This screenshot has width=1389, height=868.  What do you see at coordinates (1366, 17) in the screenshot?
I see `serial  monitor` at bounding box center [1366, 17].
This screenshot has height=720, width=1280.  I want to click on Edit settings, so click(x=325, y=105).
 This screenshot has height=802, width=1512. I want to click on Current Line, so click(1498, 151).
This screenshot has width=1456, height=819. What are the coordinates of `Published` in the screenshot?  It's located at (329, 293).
-*-
Tulis ulang semua baris di atas dengan mengganti "Published" menjadi "Draft" dan biarkan bagian lainnya tetap sama.

[Hasil Latihan]:
This screenshot has width=1389, height=868.  What do you see at coordinates (1366, 17) in the screenshot?
I see `serial  monitor` at bounding box center [1366, 17].
This screenshot has height=720, width=1280.  I want to click on Edit settings, so click(x=325, y=105).
 This screenshot has height=802, width=1512. I want to click on Current Line, so click(1498, 151).
This screenshot has width=1456, height=819. What are the coordinates of `Draft` in the screenshot?  It's located at (329, 293).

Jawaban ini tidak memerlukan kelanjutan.